If your priority is a fast, scenic speedboat loop with a real swim stop, I think you should book it. The Blue Cave time, the island viewpoint of Lady of the Rocks, and the submarine base add up to a day that feels varied without dragging on.
If the weather is uncertain, don’t panic. The tour requires good weather, and if conditions aren’t right, you’ll be offered a different date or a full refund. Just pack for wind and cold, and plan to make your Blue Cave 30 minutes count.
If you want one ticket that covers Kotor Bay’s top “wow” moments—this is a strong choice.
FAQ
How long is the Kotor Blue Cave, Submarine Base and Lady of the Rocks tour?
The tour is about 3 hours (approximately).
How much does the tour cost per person?
It costs $39.07 per person.
What language is the tour offered in?
The tour is offered in English.
What’s included in the ticket?
It includes bottled water, a skipper/tour guide, all fees and taxes, life jackets and safety equipment, first aid kits, and the Blue Cave visit with swimming for about 30 minutes. It also includes the submarine base visit for 10 minutes and visits to Our Lady of the Rocks and panoramic views of Perast and Mamula Island. An audio guide link is also included in multiple languages.
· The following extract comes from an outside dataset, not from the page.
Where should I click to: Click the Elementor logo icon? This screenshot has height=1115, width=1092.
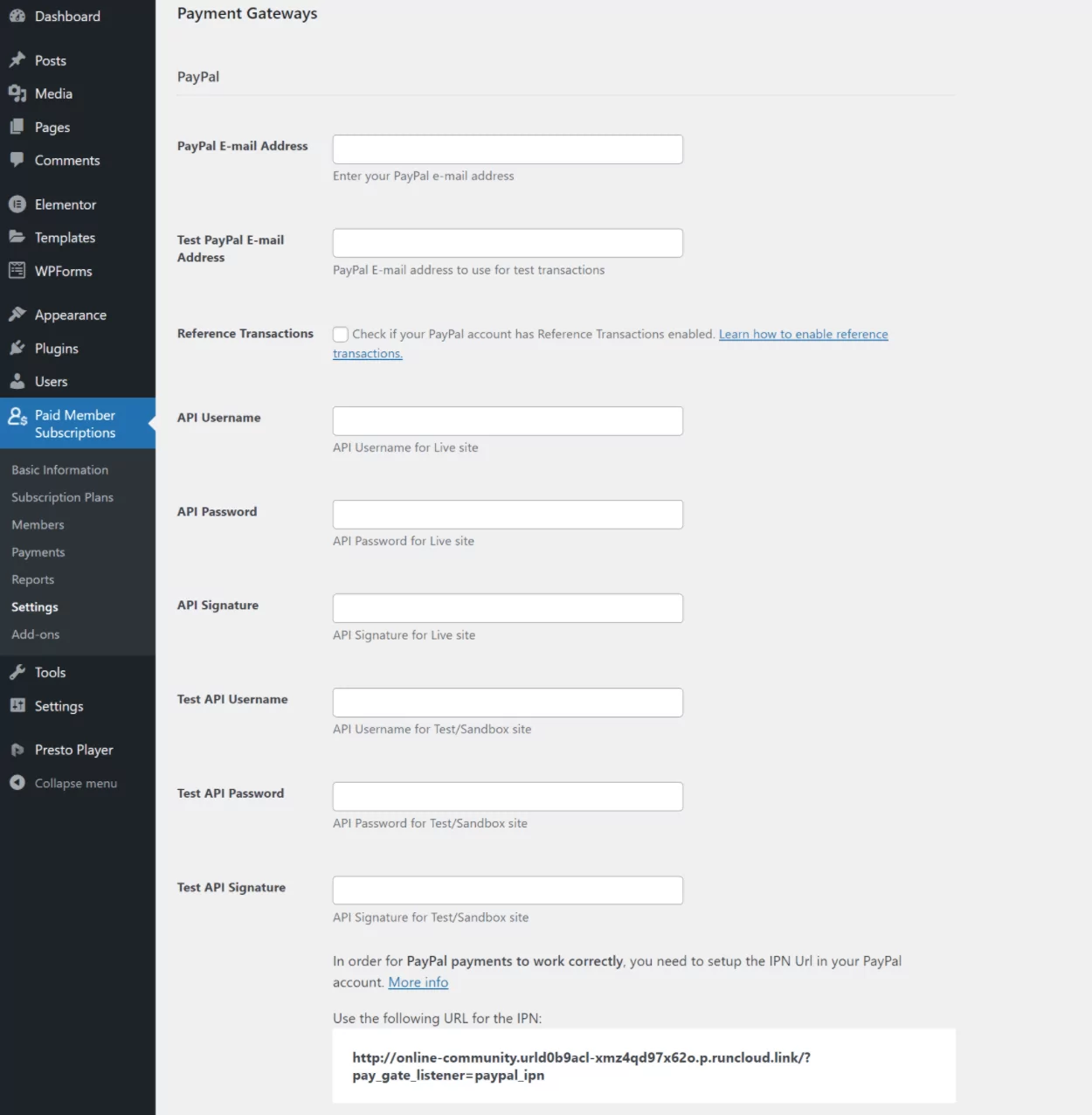tap(17, 204)
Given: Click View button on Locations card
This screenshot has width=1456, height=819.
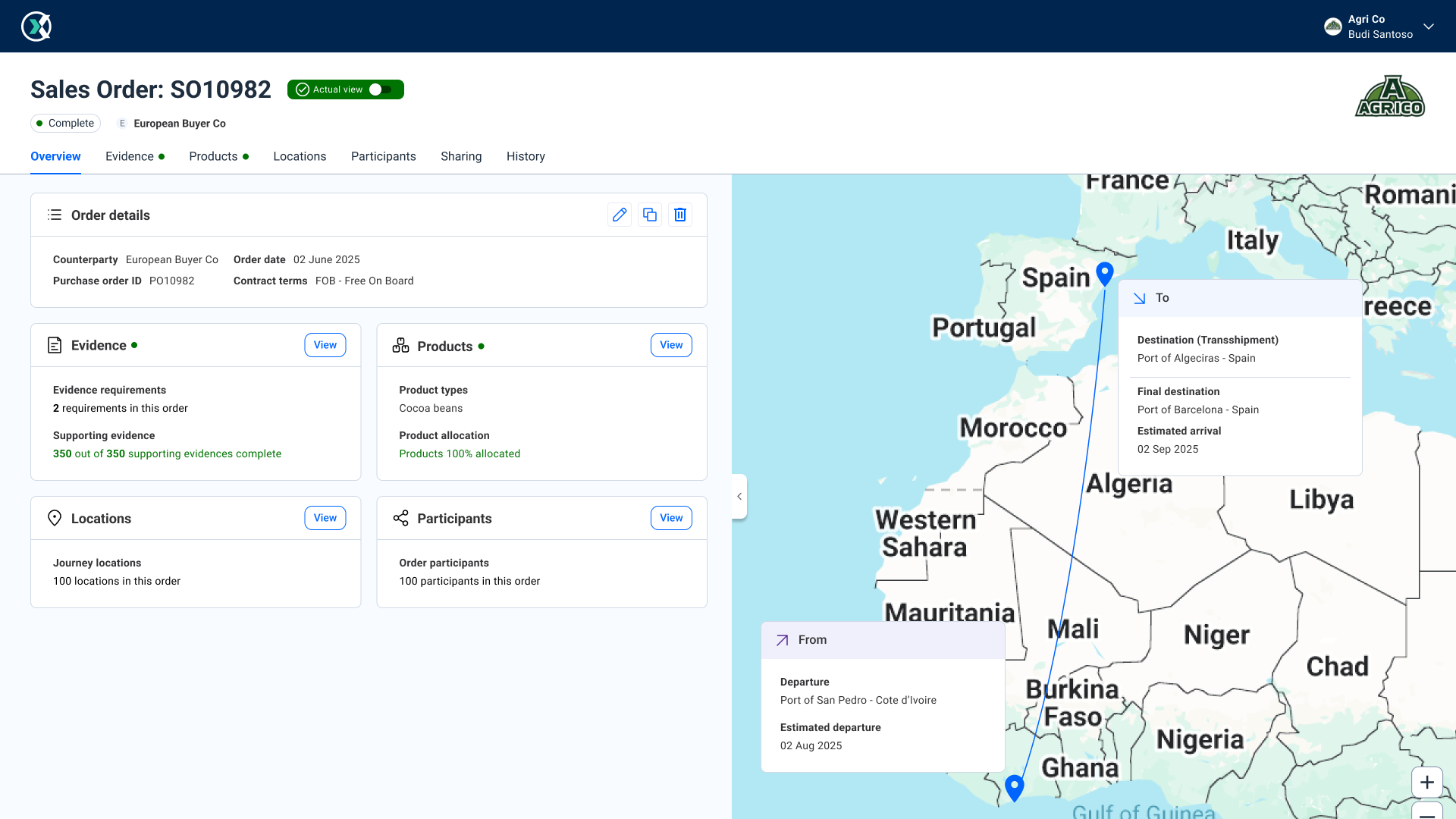Looking at the screenshot, I should click(325, 518).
Is the Lady of the Rocks church entrance included?
No. Entrance into the Lady of the Rocks church and museum is not included. If you want to go inside, there is a stated €1.5 admission.
How long do you spend at the Blue Cave?
You get about 30 minutes for swimming, photographing, and enjoying the stop near the Blue Cave area.
How do you visit the submarine base?
You visit the submarine base by speedboat. The base entrance is reached by boat, not on foot.
Is Mamula Island visited on land?
Mamula Island is viewed from the speedboat as a panoramic stop, not as a land visit.
Where does the tour start?
The meeting point is Park Slobode (Plus Code: CQG9+H6W), Kotor, Montenegro, and the tour ends back at the same meeting point.
What happens if the tour is canceled due to weather?
The experience requires good weather. If it’s canceled due to poor weather, you’ll be offered a different date or a full refund.
Is there an audio guide?
Yes. There’s an audio guide link available in Spanish, French, English, Italian, German, Portuguese, Russian. You need phone and internet connection to access it.
If you tell me your travel month (and whether you hate cold wind), I can suggest the best kind of layers and what to prioritize on the stops.